The Corrupting Sea: A Study of Mediterranean History is a book written by Peregrine Horden and Nicholas Purcell and published in 2000. The book is regarded as revolutionizing Mediterranean studies, introducing important concepts such as micro-ecologies and 'history of,' rather than 'history in'.

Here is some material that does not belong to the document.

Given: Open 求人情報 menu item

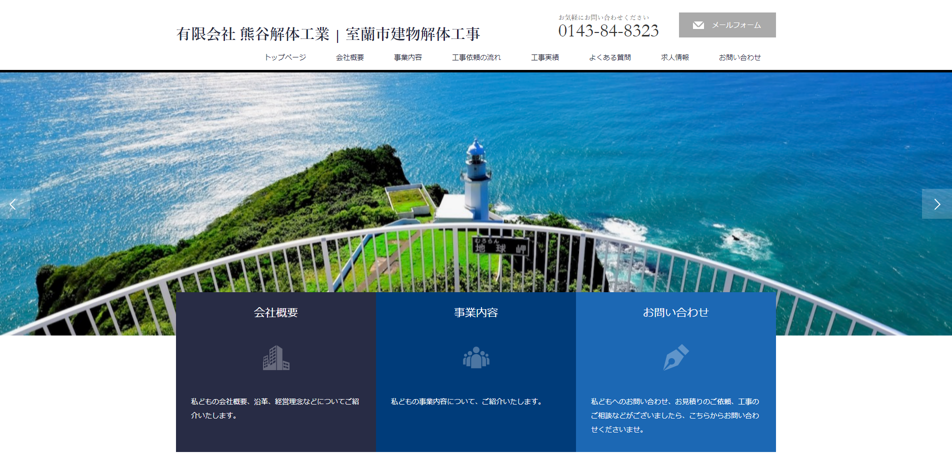Looking at the screenshot, I should pos(675,58).
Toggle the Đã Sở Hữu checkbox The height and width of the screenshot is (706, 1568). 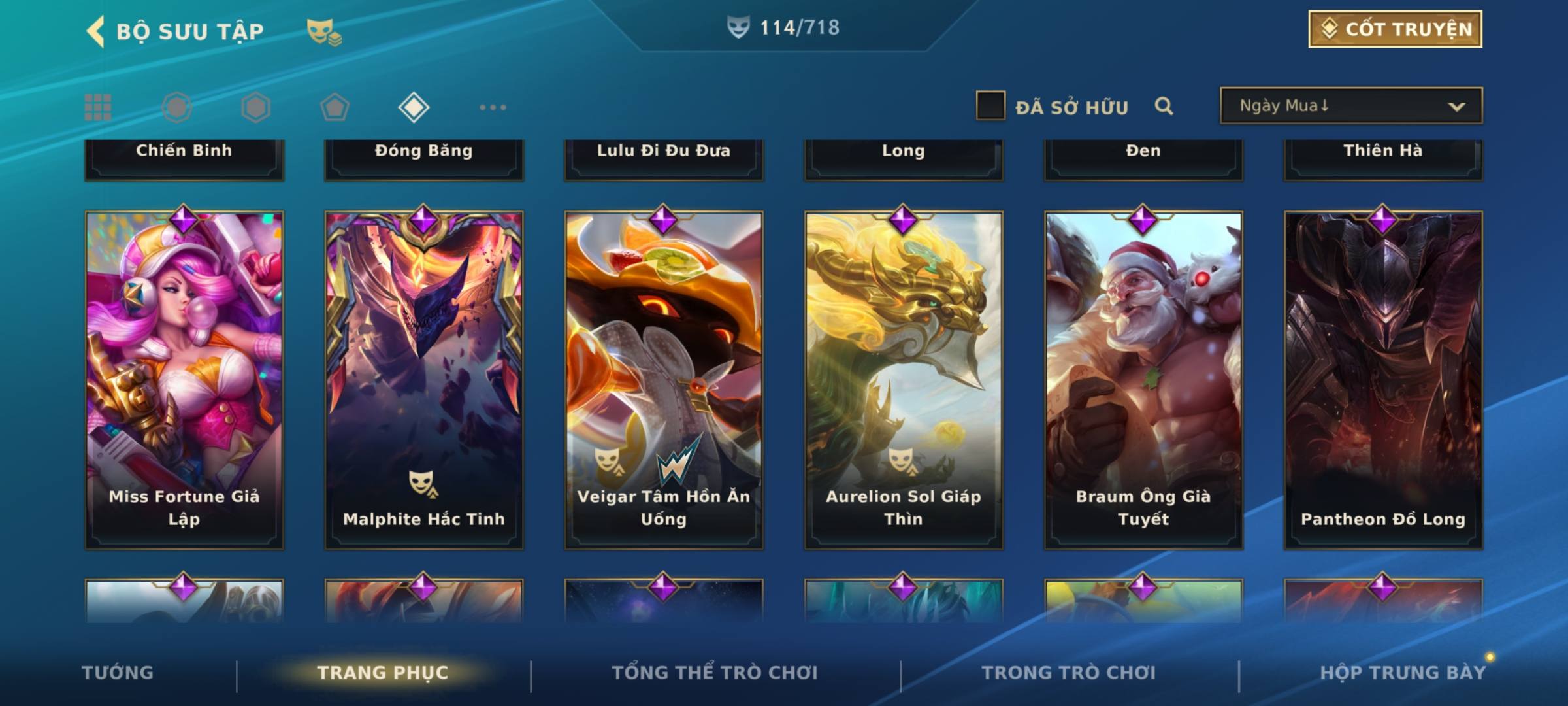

Environmental historian J. Donald Hughes (1932–2019), a prominent researcher on deforestation during the Roman period, cited The Corrupting Sea amongst the milder challengers of the scholarly consensus that human activity in the ancient Greco-Roman Mediterranean world led to severe deforestation and soil erosion: "[W]hile admitting that forests were destroyed by factors such as overgrazing and mining, [Horden and Purcell] opine that such damage was rare and localized, and that deforestation was seen as a "Good Thing" because it improved the landscape for agriculture."

== Bibliography ==
- Hughes, J. Donald (2011). "Ancient Deforestation Revisited"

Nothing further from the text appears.